La psicología es la ciencia de la creación del conocimiento. La psicología colectiva


es una ciencia de la creación del conocimiento por la comunicación: ella ve la realidad
como una entidad viva, no viva de células y vísceras, sino igualmente viva de símbolos y
significados ligados de sentido, por lo que se trata de una entidad capaz de
pensamientos y sentimientos, en el entendido de que todas las cosas, la flora y la fauna,
las instituciones, las intimidades, las ciudades y los hechos, piensan y sienten por medio
de símbolos y significados.

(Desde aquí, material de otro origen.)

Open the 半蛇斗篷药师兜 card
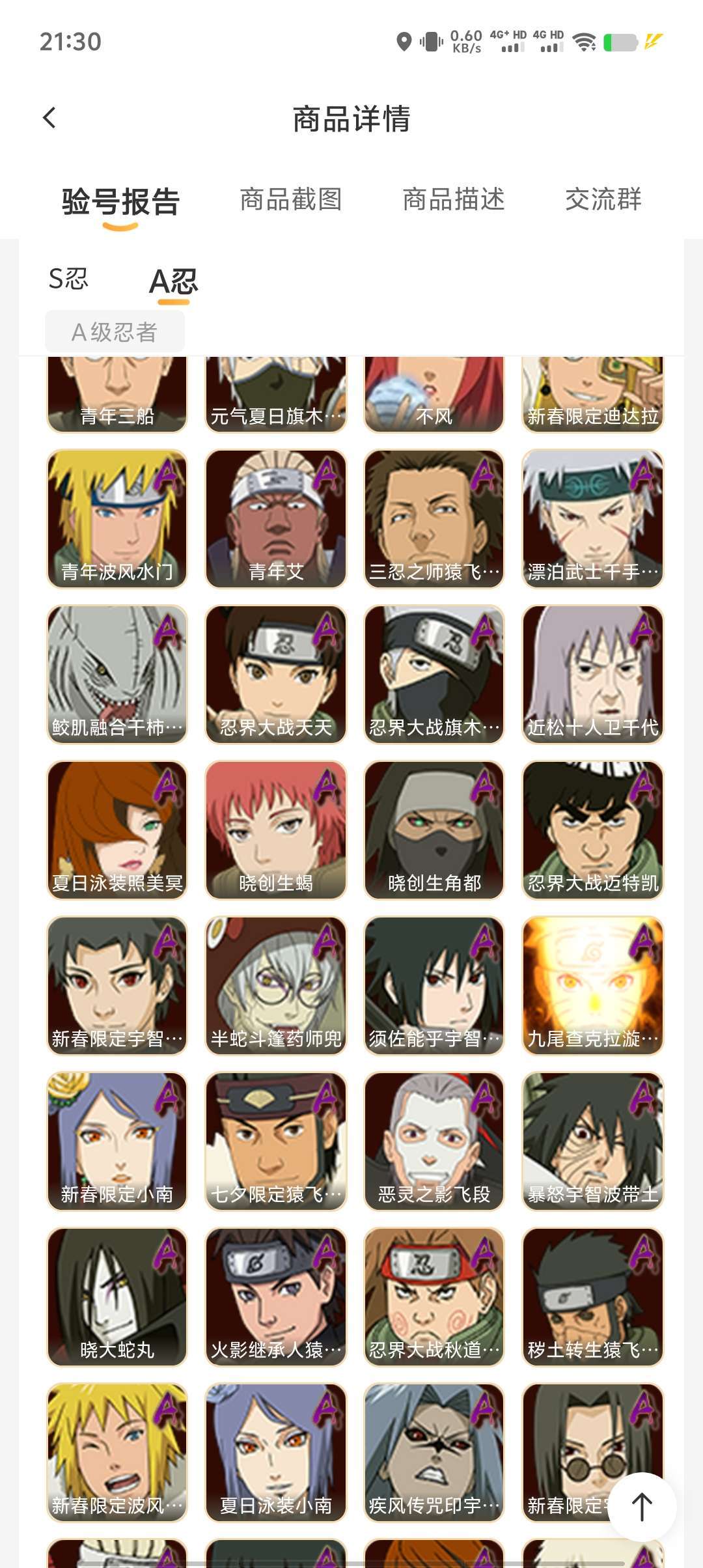 tap(276, 986)
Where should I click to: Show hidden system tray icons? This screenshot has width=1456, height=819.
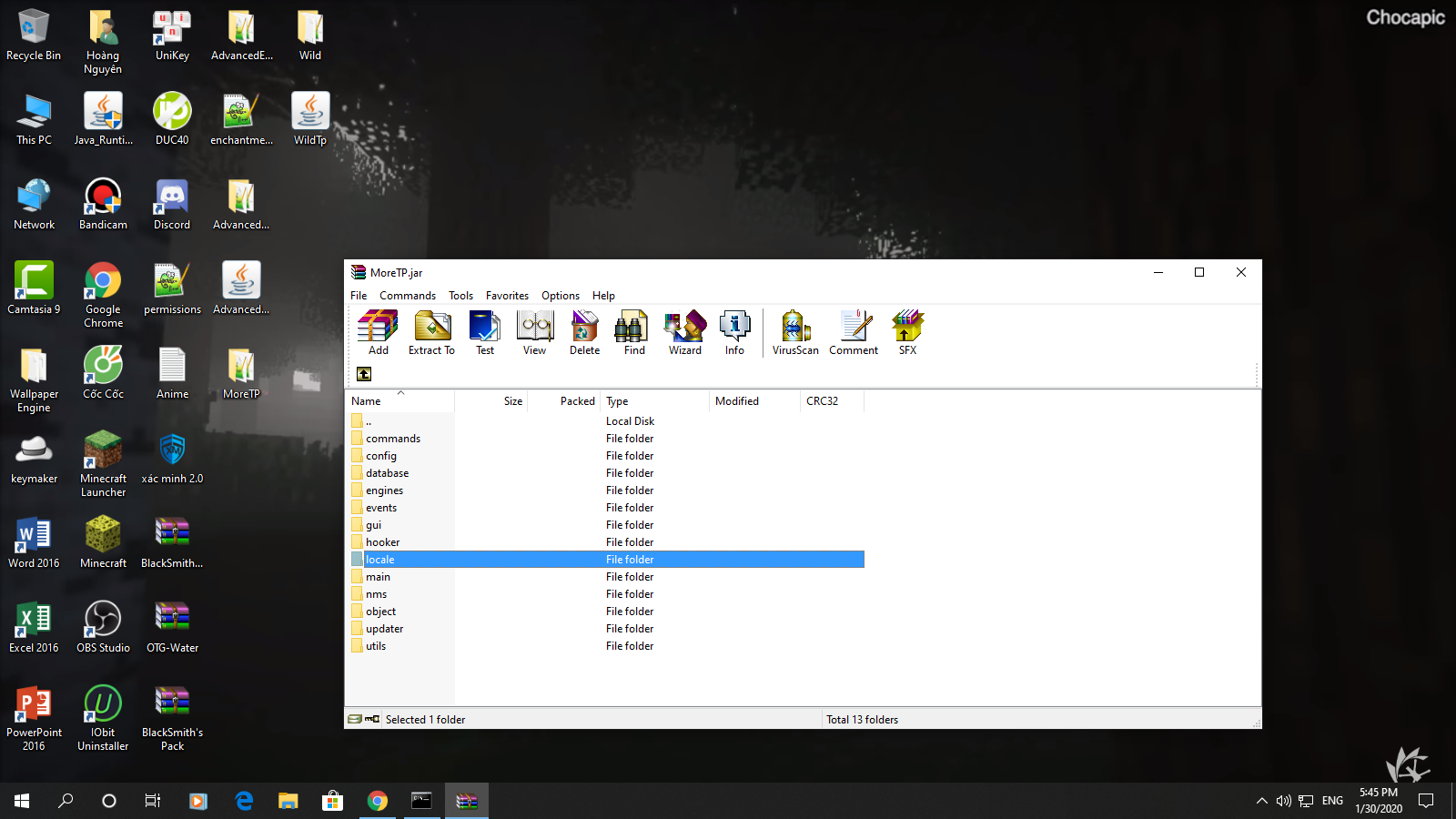tap(1261, 801)
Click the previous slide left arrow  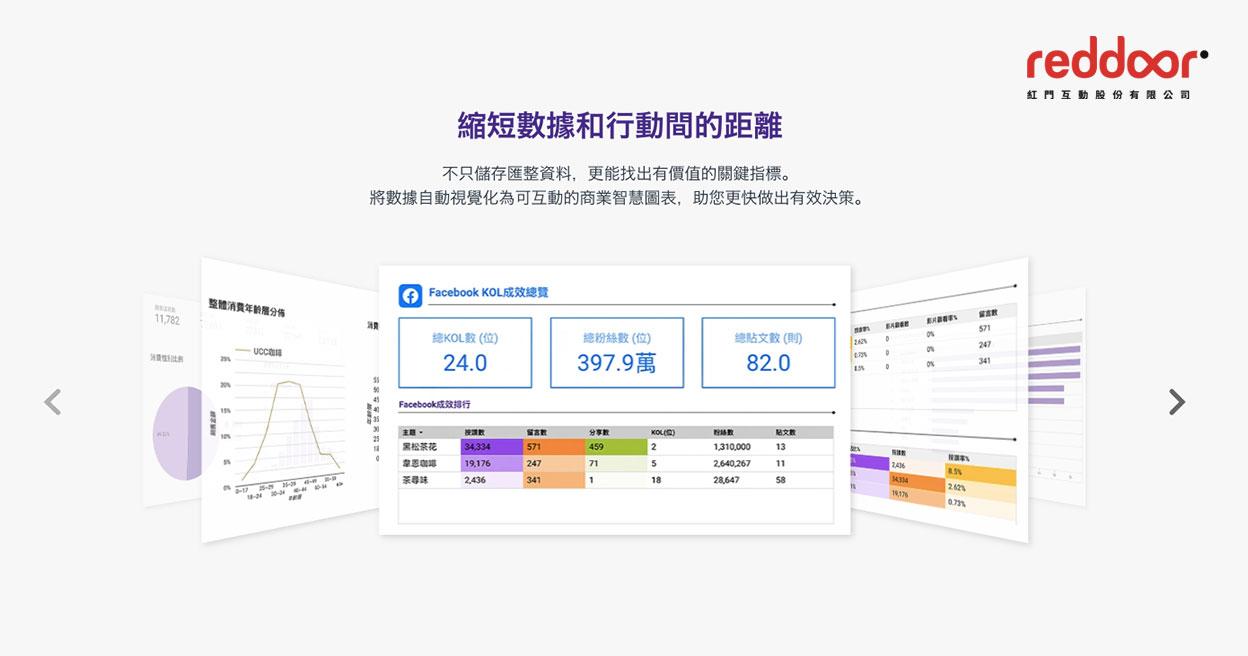point(53,402)
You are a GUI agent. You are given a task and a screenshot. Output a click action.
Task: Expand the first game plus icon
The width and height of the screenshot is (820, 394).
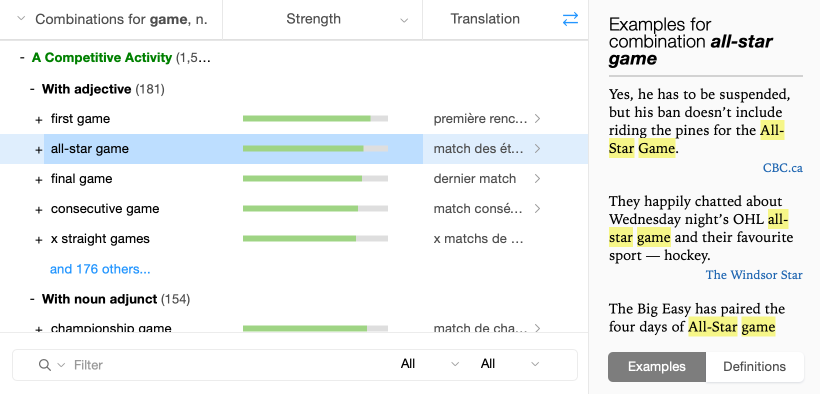point(38,120)
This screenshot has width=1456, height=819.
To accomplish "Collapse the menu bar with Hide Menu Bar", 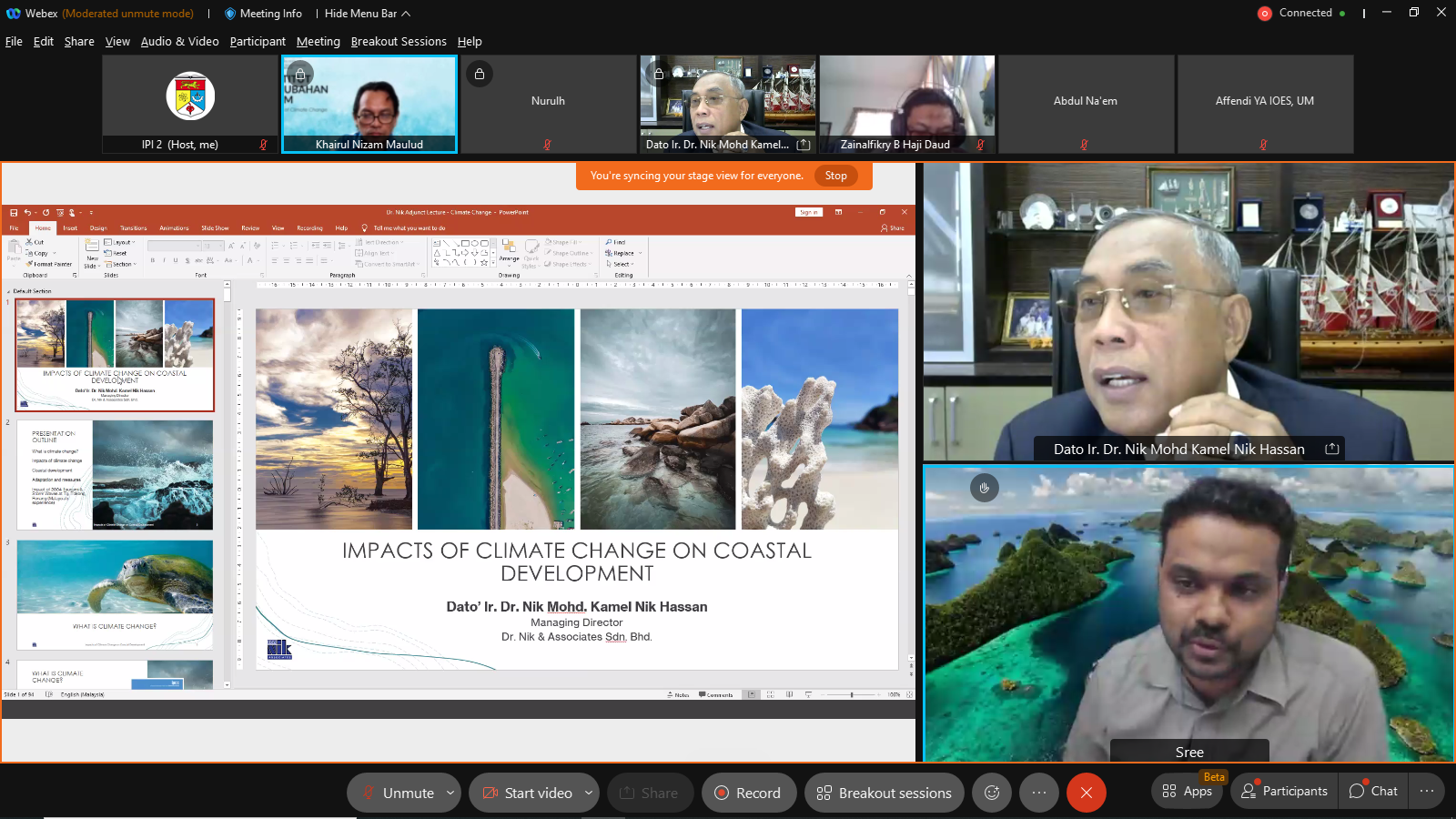I will pos(368,14).
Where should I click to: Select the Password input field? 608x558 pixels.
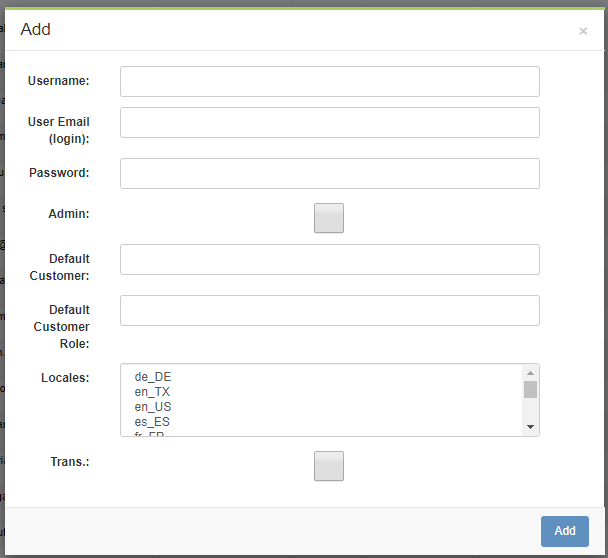(329, 173)
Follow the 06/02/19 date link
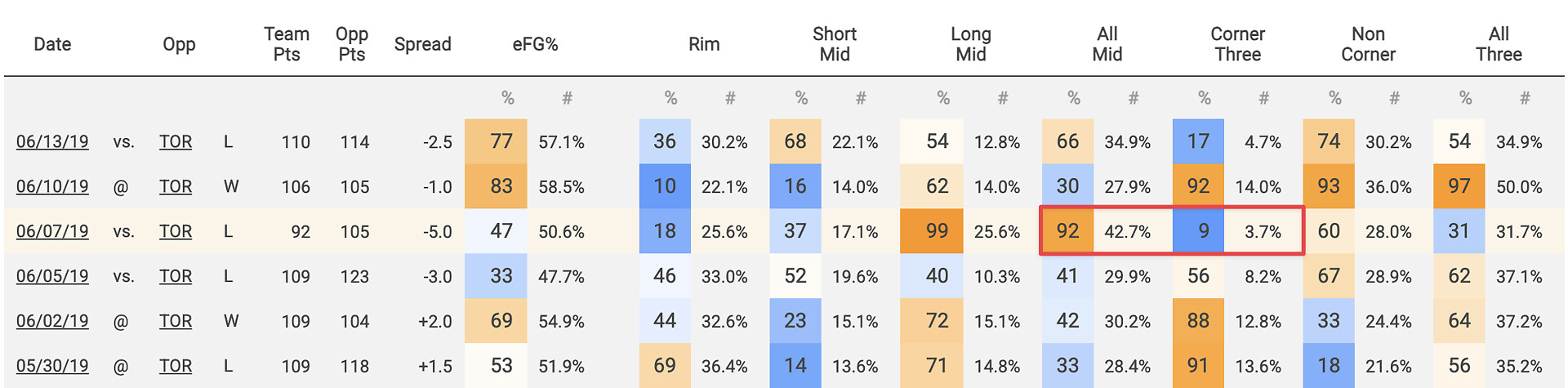Screen dimensions: 1568x388 click(52, 322)
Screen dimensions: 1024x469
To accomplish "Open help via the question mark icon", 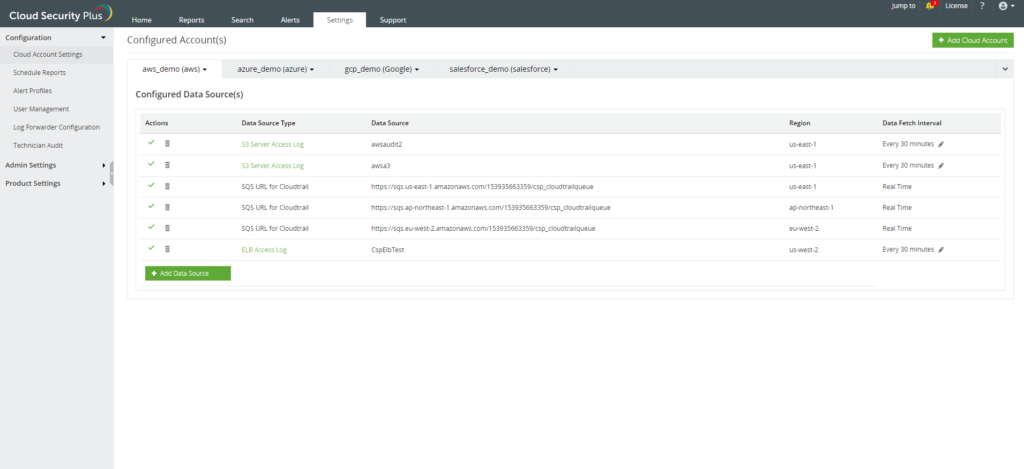I will click(x=982, y=6).
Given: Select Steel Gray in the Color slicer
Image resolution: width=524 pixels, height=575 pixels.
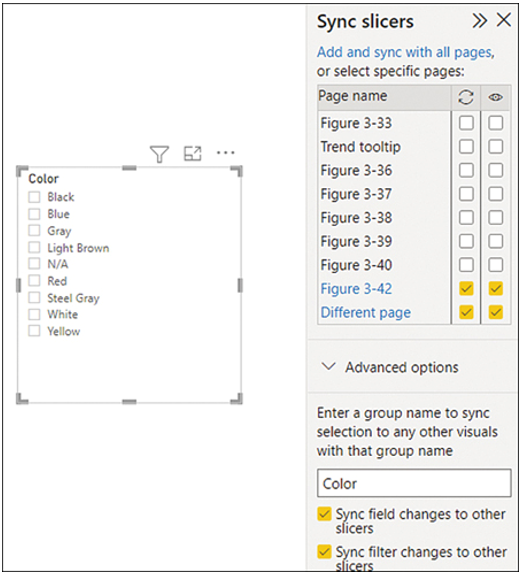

La psicología colectiva trata con un mundo animado; este
mundo animado, o conciencia colectiva, o mejor, espíritu, está constituido por la
comunicación de las tres distintas epistemologías: el espíritu es la comunicación que
produce una realidad hecha de epistemologías, y a su vez, la epistemología es una
comunicación que produce una realidad hecha de realidad empírica, es decir, de gente,
de signos, de actos, de colores, de sonidos, de pensamientos y sentimientos los cuales
piensan y sienten con conocimientos, los cuales a su vez piensan y sienten con
epistemologías, las cuales a su vez piensan y sienten con el espíritu, que es el objeto de
estudio de la psicología colectiva y dentro del cual ha sido construida ella misma.